*Problem*
Take the data below and extract the lines from the one with "You are a GUI" to the one with "Task: Click the", inclusive, exactly as written.

─── Source material ───

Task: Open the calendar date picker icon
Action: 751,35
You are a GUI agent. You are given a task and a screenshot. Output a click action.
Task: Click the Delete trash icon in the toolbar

───
─── Source material ───

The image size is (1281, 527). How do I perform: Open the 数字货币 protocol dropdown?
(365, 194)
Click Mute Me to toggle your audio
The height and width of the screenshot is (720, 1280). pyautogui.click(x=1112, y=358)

───

*Output of the task*
You are a GUI agent. You are given a task and a screenshot. Output a click action.
Task: Click the Delete trash icon in the toolbar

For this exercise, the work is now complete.